鑑定で見るとランダムでどれかの症状が出るのがわかった。絶対に食べ物と薬の材料に使っちゃいけない武器だ。



 短剣は昨日の母さんとの短剣の練習で使ったとき、ファイアーモスキートが飛んでいたので切ったら火魔法がついた。と言っても剣先に小さな火が付くぐらいだ。

 ルノアさんとの実験では魔法持ちの魔獣を殺しても魔法の付与は全然できなかった。でももしかしたら基になる武器の能力なのかもしれなかった。

 ハミルさんの武器は触っただけの感触だけどまだ付与が出来そうな気がするのだ。



 ファイヤーモスキートは私の手のひらぐらいの蚊の魔獣で1匹ではちょっと触っただけで火が消える弱い魔獣だが、乾いた草原などで数が増えると野火事の原因になるのでとても危険だ。

 だから見つけ次第必ず倒さなければいけないし、1匹ということは絶対にない。

今日はギルド員及び町の人総出で巣を見つけるのに駆り出されてたから、父さんと母さんの見送りはなかった。



「ねぇ、ねぇエリーちゃん」

「は、はい」

「どうしたの?聞いてなかった?」

「すみません。考え事してて」

「そうなの?大事な話の時もあるから注意してね」

「すみません。もう一度お願いしてもいいですか?」

「今はちょっと聞いただけよ。トールさんがラインモルトさまとエリーちゃんは親しいと言ってたから」

「親しいというとちょっと違うと思いますが、お手伝いはよくしてました」

「例えば?」

「そうですね、遺跡にある壁画の絵を模写するとか、適当に書き散らしたメモを整理するとか、お部屋にある本の片付けやどの本がどこにあるかわからなくなってらっしゃるのでそれを探してお渡ししたりとか、です」


「それ秘書じゃん」

「ひしょ?」

「何?またハルマ用語?」

シンディーさんがニヤッとしながら言う。


「ハルマ用語?」

「ハルマはね、ときどき変な言葉を使うのよ。今のひしょみたいにね」

「いいじゃん別に。秘書っていうのは偉い人の仕事がスムーズになるようにお手伝いする人の事なんだ。エリーちゃんって9歳だよね。すごすぎない?そんなの普通出来ないよ」

「よくわからないです。なんかやったら出来ちゃうみたいなので」


「じゃあ、仕事の手伝いしてるのね」とリノアさんが話を続けるので、

「そうですね。あとはよくお茶もご一緒します。

私がお菓子を焼いて教会の孤児院に持っていくんですが、そのときラインモルト様がお茶を入れてくださるんです。
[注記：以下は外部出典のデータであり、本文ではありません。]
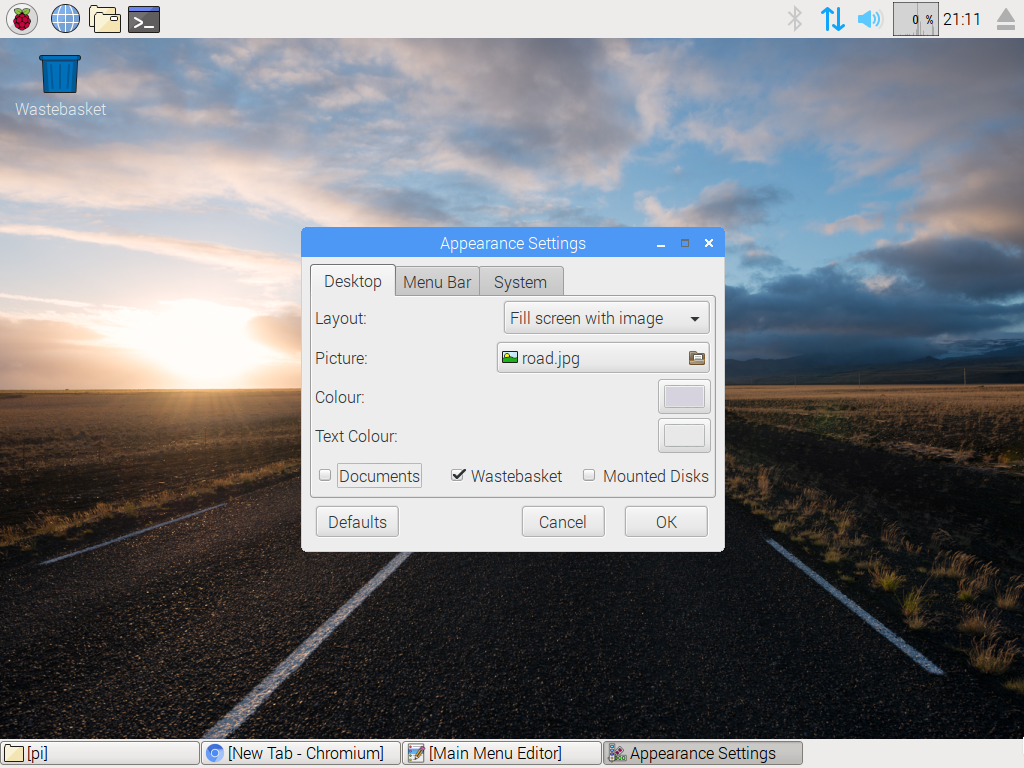Enable the Documents checkbox
The height and width of the screenshot is (768, 1024).
(324, 475)
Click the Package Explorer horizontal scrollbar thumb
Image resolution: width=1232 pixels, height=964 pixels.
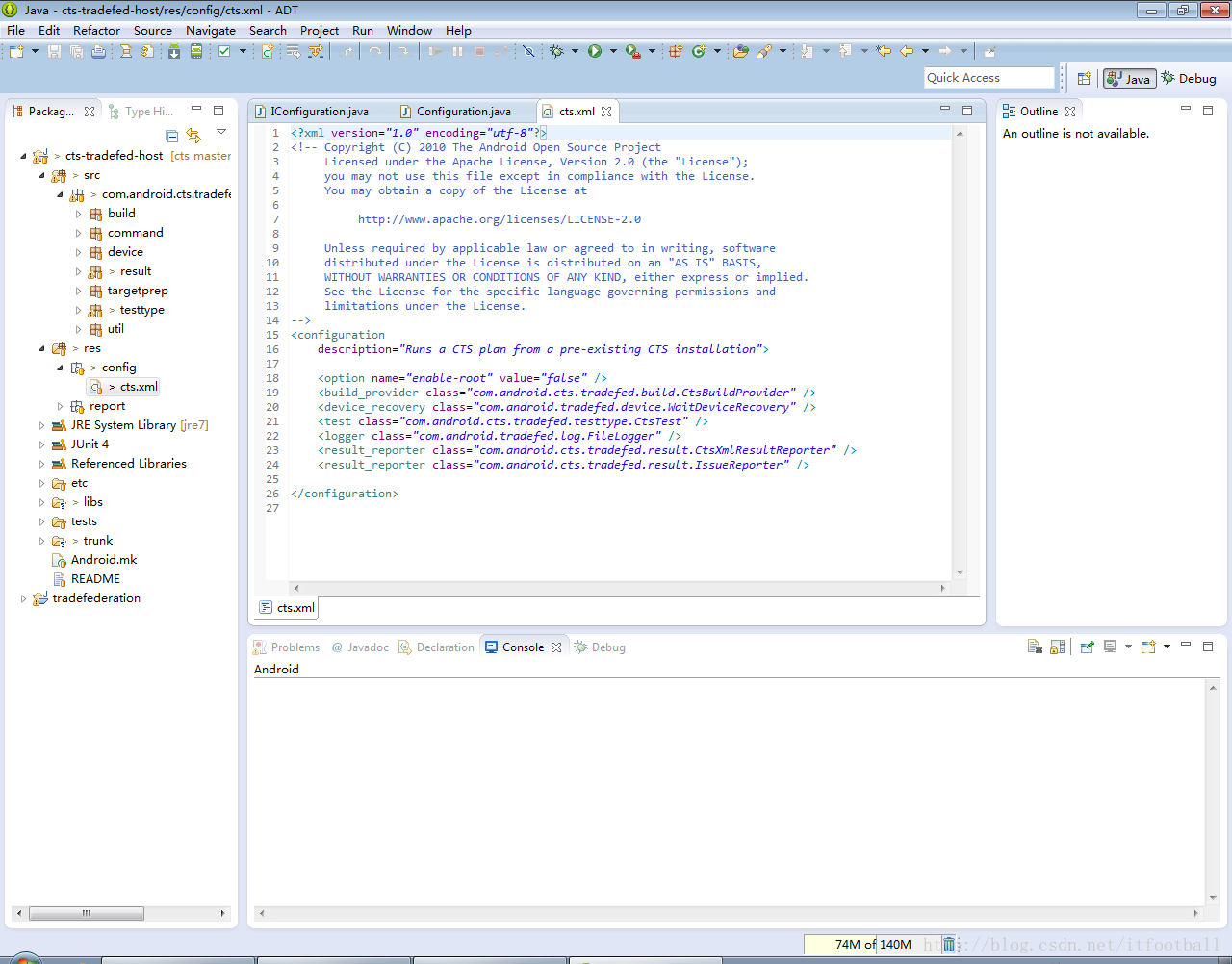86,913
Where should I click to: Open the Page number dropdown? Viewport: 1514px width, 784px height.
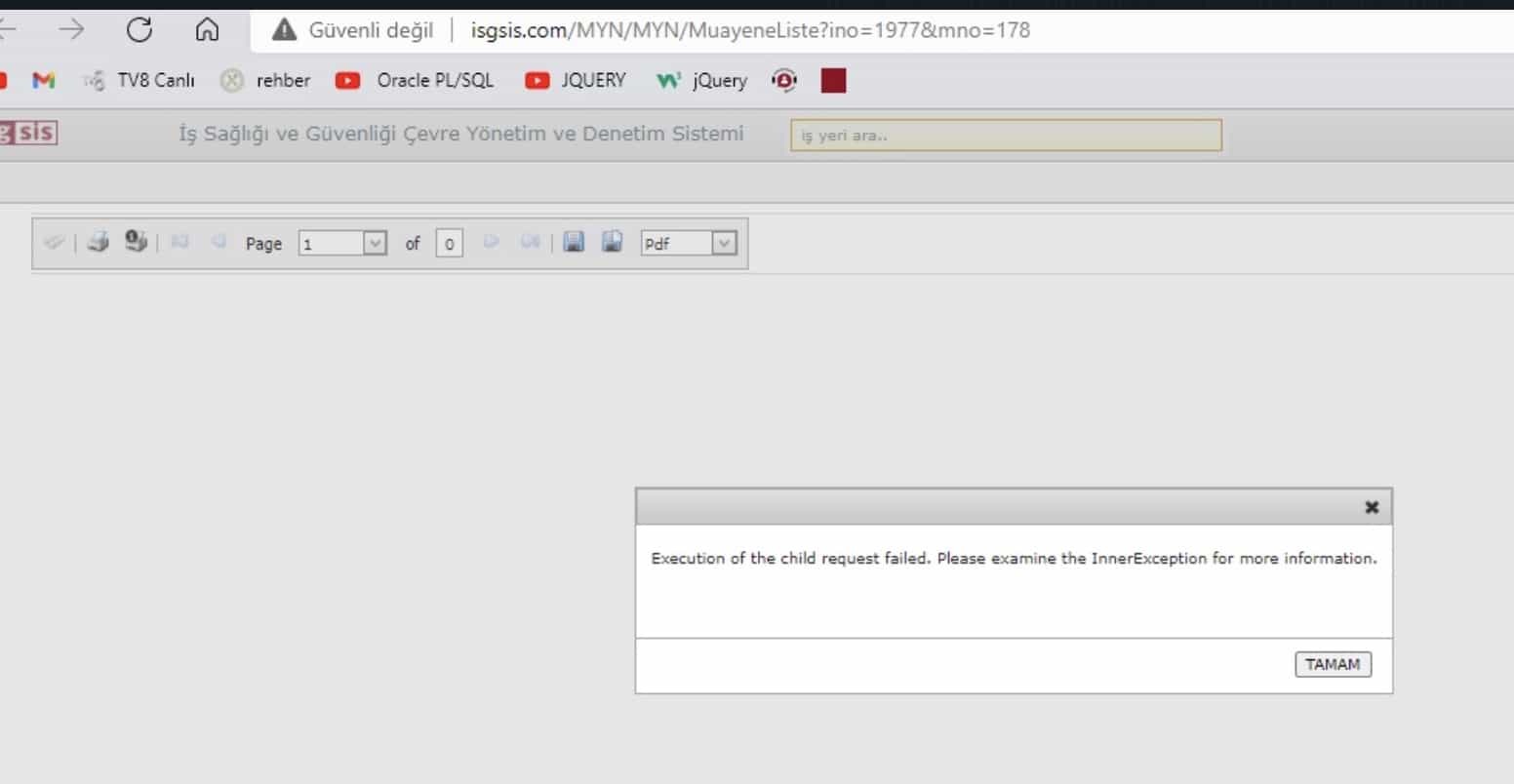tap(375, 244)
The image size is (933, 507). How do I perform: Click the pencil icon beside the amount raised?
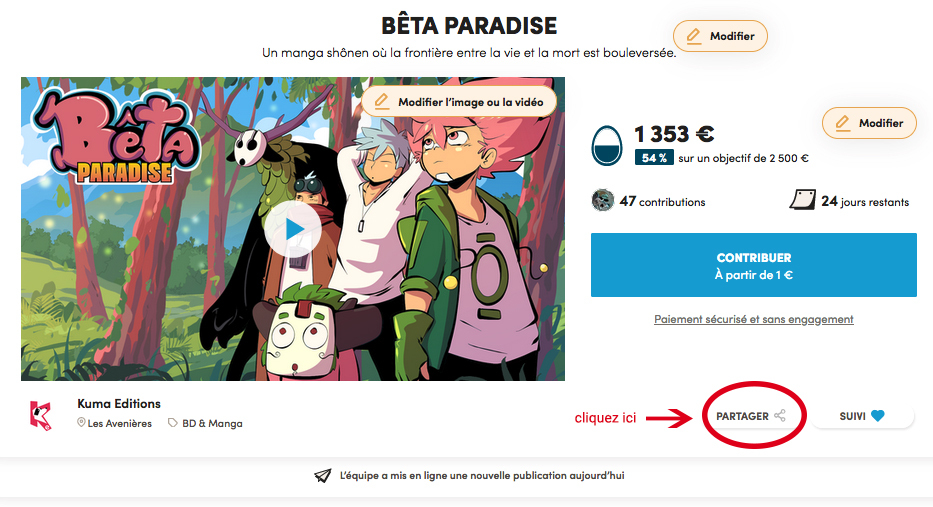point(842,123)
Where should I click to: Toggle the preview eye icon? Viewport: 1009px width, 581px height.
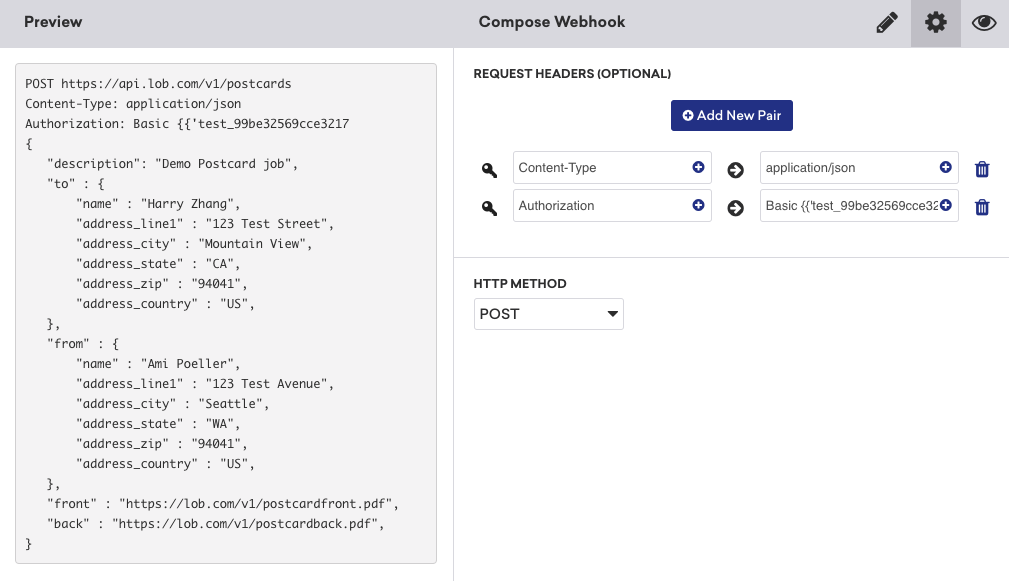[984, 22]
それとハンカチに刺繍をして差し上げたこともあります。遺跡の壁画に獅子の絵があって、その絵を刺繍したらすごく喜んでくださって」

「そう、相当親しいのね」


「今回の進学のことでもお世話になりっぱなしだし、ルノアさんに指導してもらえるのも全部ラインモルト様のおかげです」

「エリーちゃん、まるで大人みたいだね。もしかして見た目は子供、頭脳は大人。真実はいつも1つ、なんてね」

「?意味が分からないです。頭脳が大人?それもハルマ用語ですか?」

「ううん、わからなかったらいいんだ」



 それからもしばらくおしゃべりして馬車が止まった。

 ダンジョンに着いたのだ。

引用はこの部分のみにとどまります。